Last updated May 6, 2024
In AI News & Update

PyTorch Enables Llama 2 & 3 to Run on Smartphones with Zero Code

The update boosts performance for small batch size inference, achieving up to 1.94 times faster speeds compared to the original

Share

Published on May 3, 2024

by K L Krithika

Keeping up with the focus on delivering AI models to edge devices, the PyTorch team has made it possible to run Llama 2 and 3 models on smartphones without requiring any coding announced on 1st May.

The researchers presented an optimised Triton FP8 GEMM (General Matrix-Matrix Multiply) kernel TK-GEMM that leverages SplitK parallelisation.

This enhancement boosts performance for small batch size inference, achieving up to 1.94 times faster speeds compared to the original Triton setup, 1.87 times faster than cuBLAS FP8, and 1.71 times faster than cuBLAS FP16 for Llama3-70B tasks on NVIDIA H100 GPUs.

The SplitK parallelisation means creating more work units along the k dimension, which breaks down tasks into smaller pieces and reduces delays, especially for matrices with smaller M values.

Additionally, leveraging CUDA graphs reduces CPU launch overhead, resulting in up to 6.4x speedup for a single attention layer in Llama3-70B models. These optimisations demonstrate significant performance gains and pave the way for further enhancements in FP8 inference.

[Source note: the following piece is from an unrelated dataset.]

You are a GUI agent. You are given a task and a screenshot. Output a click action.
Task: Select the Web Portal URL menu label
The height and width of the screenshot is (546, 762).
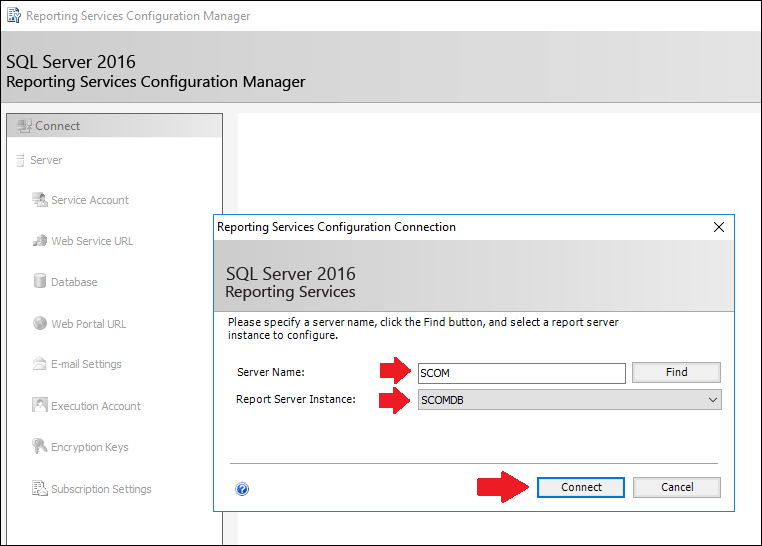pyautogui.click(x=89, y=324)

With the ability to run Llama models on mobile devices, developers can now create apps that harness the power of these advanced language models without the need for extensive coding knowledge. Developers can create intelligent virtual assistants, personalised language learning apps, real-time translation tools, and much more.

The updates also come with instructions for running Llama 2 and 3 on both iOS and Android devices.

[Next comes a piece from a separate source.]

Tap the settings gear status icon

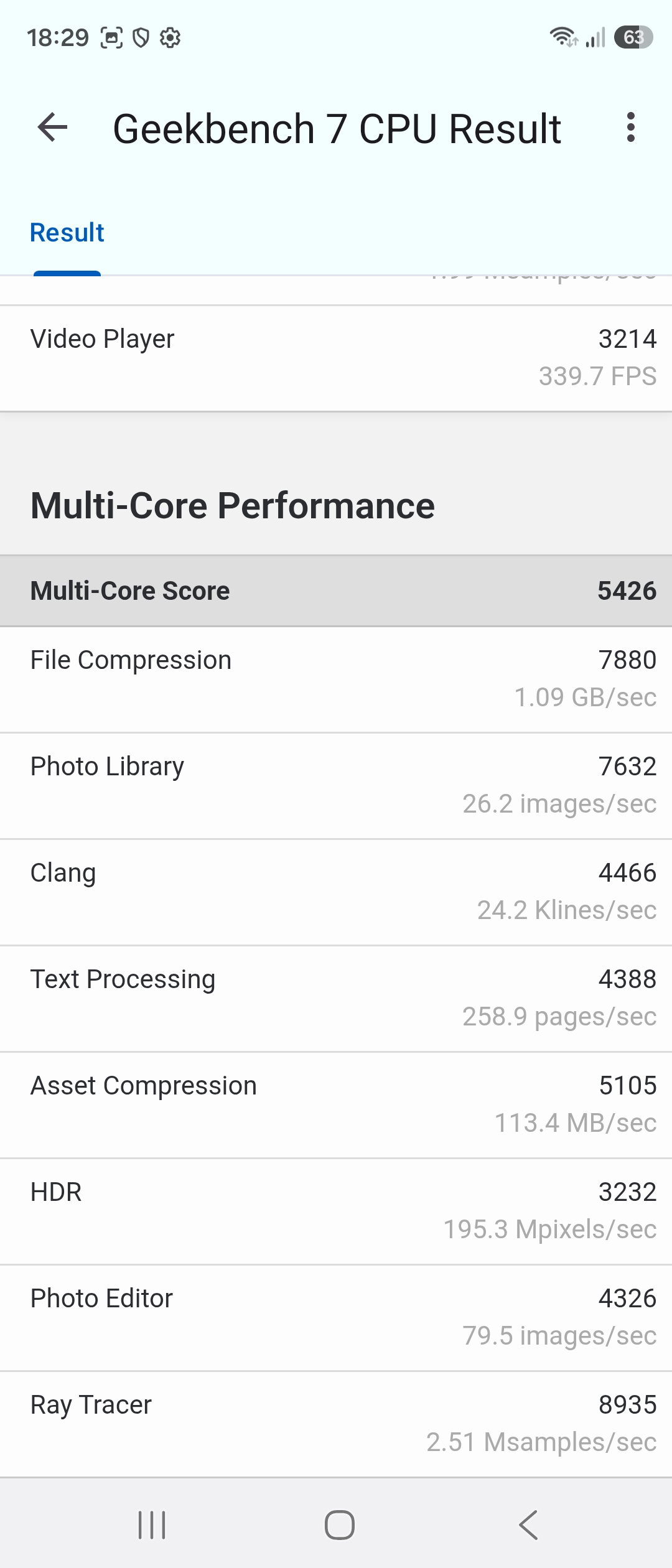click(170, 38)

The PyTorch team has utilised the new FP8 datatype, introduced jointly by Nvidia, Arm, and Intel, which serves as a successor to 16-bit floating point types. The FP8 data type consists of two formats: E4M3 and E5M2, which provide significant throughput improvements over their predecessors for Transformer networks.

They have also identified potential future optimisation paths, such as leveraging the TMA (Tensor Memory Accelerator) hardware unit and improving Tensor Core utilisation. These optimisations could lead to even greater performance gains in the future.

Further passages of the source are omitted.